→ Jobs:
a. In the duplicate-counting thread, what does the first answer suggest using to track the duplicates separately?
b. From the duplicate-counting thread, print everything from "This is actually" down to "the three threes.".

→ Selected excerpt:
Start
Count duplicates in a JavaScript array

Question

This is actually a hackerrank interview question I have already solved but I need guidance on how to optimize it for the

1. Time
2. Space

Given an array of integers, your task is to count the number of duplicate array elements. Duplicate is defined as two or more identical elements. For example, in the array [1, 2, 2, 3, 3, 3], the two twos are one duplicate and so are the three threes.

Function Description

Complete the function countDuplicates in the editor below. The function must return an integer denoting the number of non-unique (duplicate) values in the numbers array.

countDuplicates has the following parameter(s):

numbers[numbers[0],...numbers[n-1]]: an array of integers to process

Constraints

1 ≤ n ≤ 1000
1 ≤ numbers[i] ≤ 1000, 0 ≤ i < n

Sample Input: [1, 3, 1, 4, 5, 6, 3, 2]
Sample Output: 2
Explanation: The integers 1 and 3 both occur more than once, so we return 2 as our answer.

function countDuplicates(original) {

  let counts = {},
    duplicate = 0;
  original.forEach(function(x) {
    counts[x] = (counts[x] || 0) + 1;
  });

  for (var key in counts) {
    if (counts.hasOwnProperty(key)) {
      counts[key] > 1 ? duplicate++ : duplicate;
    }
  }

  return duplicate;

}

Answer 1

Reduce time

You can improve the function's time complexity at the expense of memory by tracking the duplicates in a separate Set. This will reduce the number of iterations by the number of unique items in the input array, and increase the memory need by the same number.

A further improvement can be gained if you delete duplicates from the unique set as you go. This will bring the memory use down.

function countDuplicates(original) {
  const uniqueItems = new Set();
  const duplicates = new Set();
  for (const value of original) {
    if (uniqueItems.has(value)) {
      duplicates.add(value);
      uniqueItems.delete(value);
    } else {
      uniqueItems.add(value);
    }
  }
  return duplicates.size;
}



/* Test code not related to solution */
function test(name, func, data, result) {
  const output =  `${name} [${data.join(", ")}] : `;
  console.log(output + (func(data) === result ? "passed" : "failed")); 
}


test("1 duplicate ", countDuplicates, [9, 11, 12, 2, 7, 4, 2], 1);
test("1 duplicate ", countDuplicates, [6, 6, 6], 1);
test("2 duplicates ", countDuplicates, [0, 1, 4, 2, 7, 4, 2], 2);
test("3 duplicates ", countDuplicates, [0, 1, 4, 2, 7, 4, 2, 0], 3);
test("No duplicates ", countDuplicates, [0, 1, 4, 2, 7, 5, 8, 9], 0);

A look at memory.
End
→ Provided material:
Start
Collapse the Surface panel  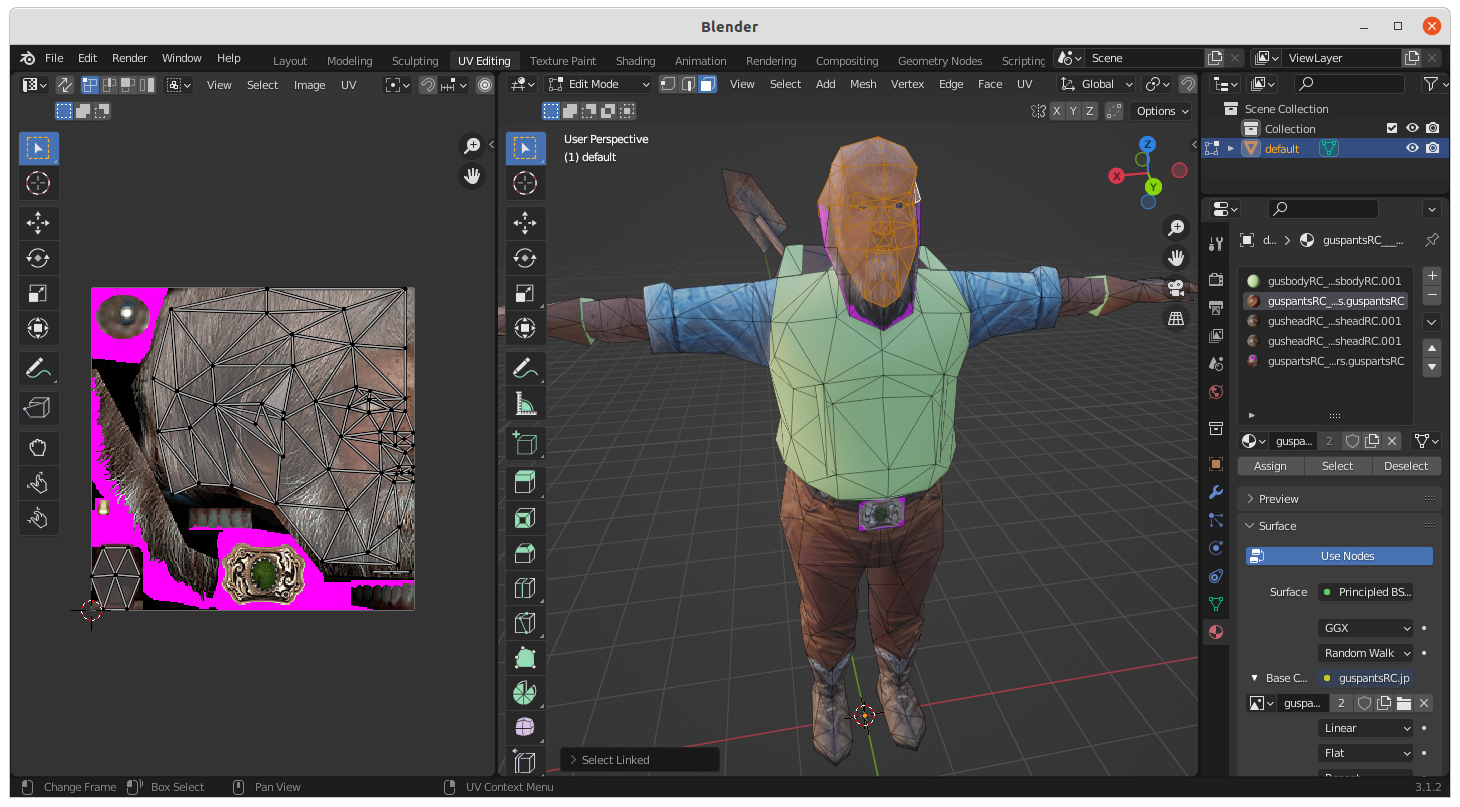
End
→ Results for each task:
a. A separate Set.

b.
This is actually a hackerrank interview question I have already solved but I need guidance on how to optimize it for the

1. Time
2. Space

Given an array of integers, your task is to count the number of duplicate array elements. Duplicate is defined as two or more identical elements. For example, in the array [1, 2, 2, 3, 3, 3], the two twos are one duplicate and so are the three threes.